### INPUT DATA
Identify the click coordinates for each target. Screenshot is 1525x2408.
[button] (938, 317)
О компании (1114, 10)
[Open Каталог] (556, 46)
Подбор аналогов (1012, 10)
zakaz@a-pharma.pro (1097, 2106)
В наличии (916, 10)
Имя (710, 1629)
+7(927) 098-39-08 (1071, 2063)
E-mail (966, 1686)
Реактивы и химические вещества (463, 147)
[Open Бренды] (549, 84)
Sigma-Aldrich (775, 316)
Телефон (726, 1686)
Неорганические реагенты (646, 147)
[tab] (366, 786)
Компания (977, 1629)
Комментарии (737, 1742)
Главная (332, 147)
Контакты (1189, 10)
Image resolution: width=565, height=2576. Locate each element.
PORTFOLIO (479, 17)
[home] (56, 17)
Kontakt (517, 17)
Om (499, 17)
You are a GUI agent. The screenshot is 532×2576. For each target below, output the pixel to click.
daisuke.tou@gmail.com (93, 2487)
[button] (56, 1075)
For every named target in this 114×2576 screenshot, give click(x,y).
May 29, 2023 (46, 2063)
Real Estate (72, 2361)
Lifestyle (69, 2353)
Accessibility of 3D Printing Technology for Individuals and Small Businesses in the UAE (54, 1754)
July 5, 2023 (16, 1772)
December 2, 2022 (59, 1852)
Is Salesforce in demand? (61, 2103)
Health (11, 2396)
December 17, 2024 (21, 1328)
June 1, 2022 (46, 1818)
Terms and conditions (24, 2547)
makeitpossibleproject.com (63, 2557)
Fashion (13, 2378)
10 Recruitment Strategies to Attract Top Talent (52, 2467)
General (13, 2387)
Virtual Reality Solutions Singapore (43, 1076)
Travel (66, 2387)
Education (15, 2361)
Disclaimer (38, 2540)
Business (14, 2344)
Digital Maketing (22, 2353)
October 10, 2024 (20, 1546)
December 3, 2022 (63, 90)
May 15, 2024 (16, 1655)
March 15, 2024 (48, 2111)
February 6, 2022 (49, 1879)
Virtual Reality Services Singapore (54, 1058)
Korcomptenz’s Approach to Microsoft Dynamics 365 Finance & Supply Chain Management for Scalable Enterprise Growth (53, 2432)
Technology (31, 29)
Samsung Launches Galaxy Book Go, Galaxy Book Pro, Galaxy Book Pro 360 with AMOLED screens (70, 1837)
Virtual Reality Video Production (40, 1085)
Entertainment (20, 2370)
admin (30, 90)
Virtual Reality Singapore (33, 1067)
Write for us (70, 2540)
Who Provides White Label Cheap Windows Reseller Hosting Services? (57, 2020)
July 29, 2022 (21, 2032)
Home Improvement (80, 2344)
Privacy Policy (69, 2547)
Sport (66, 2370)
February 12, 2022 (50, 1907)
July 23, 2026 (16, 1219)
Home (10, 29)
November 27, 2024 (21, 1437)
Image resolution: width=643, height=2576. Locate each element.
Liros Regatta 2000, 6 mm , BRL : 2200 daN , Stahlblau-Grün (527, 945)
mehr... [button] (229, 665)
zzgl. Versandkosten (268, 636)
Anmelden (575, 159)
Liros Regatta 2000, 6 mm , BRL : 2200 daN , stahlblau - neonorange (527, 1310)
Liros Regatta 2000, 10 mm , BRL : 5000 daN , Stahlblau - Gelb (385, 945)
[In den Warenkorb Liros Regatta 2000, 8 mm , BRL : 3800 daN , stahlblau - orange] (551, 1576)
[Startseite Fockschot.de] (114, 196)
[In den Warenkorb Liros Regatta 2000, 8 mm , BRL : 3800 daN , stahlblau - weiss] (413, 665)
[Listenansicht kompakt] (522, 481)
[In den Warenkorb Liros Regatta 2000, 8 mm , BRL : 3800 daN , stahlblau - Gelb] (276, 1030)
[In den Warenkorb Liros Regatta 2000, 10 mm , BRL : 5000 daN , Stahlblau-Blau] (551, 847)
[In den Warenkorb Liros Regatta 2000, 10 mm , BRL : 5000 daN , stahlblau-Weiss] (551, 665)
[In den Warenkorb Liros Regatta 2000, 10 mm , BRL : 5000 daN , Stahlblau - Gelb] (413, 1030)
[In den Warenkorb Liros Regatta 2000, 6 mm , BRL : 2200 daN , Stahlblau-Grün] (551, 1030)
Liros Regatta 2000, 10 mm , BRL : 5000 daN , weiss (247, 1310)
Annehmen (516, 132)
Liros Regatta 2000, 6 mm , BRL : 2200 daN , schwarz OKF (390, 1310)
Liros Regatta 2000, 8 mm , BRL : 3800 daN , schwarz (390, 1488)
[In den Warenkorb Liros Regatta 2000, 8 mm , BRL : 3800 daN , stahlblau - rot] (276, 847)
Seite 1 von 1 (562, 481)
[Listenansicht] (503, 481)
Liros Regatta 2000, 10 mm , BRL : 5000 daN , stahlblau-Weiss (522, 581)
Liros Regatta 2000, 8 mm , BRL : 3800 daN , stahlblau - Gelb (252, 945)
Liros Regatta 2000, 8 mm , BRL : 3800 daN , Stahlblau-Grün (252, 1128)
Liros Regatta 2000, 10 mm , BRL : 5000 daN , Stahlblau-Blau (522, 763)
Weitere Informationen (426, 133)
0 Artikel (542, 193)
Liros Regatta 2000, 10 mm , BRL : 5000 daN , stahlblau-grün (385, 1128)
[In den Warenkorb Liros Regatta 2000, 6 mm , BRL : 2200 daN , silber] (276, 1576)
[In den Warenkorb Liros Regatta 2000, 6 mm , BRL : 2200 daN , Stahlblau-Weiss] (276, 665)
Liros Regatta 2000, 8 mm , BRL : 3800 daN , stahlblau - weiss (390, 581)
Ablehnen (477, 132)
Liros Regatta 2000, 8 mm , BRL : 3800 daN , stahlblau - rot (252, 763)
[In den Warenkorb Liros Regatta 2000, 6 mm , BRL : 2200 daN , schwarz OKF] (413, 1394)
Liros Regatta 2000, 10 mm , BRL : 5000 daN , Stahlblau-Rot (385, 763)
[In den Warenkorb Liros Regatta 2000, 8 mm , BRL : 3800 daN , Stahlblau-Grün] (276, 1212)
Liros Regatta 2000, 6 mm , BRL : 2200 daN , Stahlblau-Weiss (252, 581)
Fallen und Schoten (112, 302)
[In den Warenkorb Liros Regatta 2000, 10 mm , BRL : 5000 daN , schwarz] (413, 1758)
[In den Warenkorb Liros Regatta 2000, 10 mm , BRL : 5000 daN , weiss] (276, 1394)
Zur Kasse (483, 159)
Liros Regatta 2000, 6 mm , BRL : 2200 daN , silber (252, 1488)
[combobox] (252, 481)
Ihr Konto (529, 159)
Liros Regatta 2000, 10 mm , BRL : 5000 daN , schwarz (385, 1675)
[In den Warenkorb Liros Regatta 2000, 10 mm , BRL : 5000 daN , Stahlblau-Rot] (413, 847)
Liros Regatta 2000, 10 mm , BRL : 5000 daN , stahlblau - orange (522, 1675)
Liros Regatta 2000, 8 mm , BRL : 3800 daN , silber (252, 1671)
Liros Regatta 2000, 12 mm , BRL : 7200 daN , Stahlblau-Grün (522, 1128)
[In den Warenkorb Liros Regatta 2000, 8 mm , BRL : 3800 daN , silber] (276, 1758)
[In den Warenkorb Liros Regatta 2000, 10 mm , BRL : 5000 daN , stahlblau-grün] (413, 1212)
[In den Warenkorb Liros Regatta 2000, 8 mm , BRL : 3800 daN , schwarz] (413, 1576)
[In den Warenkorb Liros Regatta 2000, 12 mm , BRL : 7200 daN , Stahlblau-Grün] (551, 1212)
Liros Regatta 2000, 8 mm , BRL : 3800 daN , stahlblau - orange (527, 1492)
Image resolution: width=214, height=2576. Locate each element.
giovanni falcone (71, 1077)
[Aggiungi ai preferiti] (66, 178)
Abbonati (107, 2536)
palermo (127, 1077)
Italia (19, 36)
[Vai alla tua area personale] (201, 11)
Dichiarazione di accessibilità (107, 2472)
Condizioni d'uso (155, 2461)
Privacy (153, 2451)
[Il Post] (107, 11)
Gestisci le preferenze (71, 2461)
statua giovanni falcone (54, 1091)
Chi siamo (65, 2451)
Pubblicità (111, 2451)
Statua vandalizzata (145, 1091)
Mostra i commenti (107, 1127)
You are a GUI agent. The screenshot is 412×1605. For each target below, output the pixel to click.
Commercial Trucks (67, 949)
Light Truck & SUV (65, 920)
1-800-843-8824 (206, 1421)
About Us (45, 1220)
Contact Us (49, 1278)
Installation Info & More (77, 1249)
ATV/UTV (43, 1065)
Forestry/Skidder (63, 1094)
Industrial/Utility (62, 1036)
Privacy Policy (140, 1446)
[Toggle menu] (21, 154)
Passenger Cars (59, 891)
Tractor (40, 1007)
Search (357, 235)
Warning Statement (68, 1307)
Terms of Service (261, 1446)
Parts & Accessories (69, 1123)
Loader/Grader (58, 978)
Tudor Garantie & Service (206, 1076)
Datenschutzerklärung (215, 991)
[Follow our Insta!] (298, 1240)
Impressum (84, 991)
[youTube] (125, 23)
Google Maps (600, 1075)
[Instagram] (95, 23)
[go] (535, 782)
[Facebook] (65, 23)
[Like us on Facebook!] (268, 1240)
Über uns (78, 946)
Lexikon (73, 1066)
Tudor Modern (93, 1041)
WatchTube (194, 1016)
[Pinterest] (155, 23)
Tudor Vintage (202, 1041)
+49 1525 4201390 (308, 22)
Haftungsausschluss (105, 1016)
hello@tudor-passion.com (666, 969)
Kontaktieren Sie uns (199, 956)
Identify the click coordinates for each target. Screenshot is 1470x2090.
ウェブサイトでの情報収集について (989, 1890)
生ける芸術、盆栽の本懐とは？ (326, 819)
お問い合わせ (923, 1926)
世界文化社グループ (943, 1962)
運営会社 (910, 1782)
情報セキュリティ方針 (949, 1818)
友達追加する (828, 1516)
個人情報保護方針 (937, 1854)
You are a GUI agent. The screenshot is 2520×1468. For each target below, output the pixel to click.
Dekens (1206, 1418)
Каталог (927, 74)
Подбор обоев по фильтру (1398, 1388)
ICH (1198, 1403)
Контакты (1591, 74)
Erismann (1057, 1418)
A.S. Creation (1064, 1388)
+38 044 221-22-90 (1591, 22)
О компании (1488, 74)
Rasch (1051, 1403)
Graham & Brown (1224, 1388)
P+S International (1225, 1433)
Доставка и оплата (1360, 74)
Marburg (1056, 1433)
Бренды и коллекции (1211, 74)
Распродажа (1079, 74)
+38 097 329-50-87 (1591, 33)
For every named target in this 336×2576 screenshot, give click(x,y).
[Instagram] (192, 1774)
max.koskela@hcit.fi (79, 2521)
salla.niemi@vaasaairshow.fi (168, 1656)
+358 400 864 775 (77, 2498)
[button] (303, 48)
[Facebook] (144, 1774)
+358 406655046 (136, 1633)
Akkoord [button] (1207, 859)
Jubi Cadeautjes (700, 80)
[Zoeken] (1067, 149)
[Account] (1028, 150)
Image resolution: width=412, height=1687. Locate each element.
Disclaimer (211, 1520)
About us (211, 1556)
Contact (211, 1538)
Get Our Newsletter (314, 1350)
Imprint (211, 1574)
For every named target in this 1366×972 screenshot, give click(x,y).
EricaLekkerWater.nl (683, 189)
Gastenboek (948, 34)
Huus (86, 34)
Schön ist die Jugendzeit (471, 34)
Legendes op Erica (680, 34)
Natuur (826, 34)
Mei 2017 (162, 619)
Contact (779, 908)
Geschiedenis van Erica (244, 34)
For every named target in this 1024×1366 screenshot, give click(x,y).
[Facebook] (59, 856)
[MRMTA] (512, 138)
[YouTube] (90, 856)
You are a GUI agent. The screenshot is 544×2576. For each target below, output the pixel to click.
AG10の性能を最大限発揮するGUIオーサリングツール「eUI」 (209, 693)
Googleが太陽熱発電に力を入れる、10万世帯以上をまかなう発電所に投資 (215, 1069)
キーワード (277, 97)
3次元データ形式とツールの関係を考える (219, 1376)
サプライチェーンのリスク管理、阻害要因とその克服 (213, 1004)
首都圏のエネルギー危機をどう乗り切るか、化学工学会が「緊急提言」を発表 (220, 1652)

### EXERCISE OBJECTIVE
Only lines containing the string "Facebook" are needed. Pull each of them out of the records above.

### ANSWER TO THIS TASK
[Facebook] (65, 23)
[Like us on Facebook!] (268, 1240)
[Facebook] (144, 1774)
[Facebook] (59, 856)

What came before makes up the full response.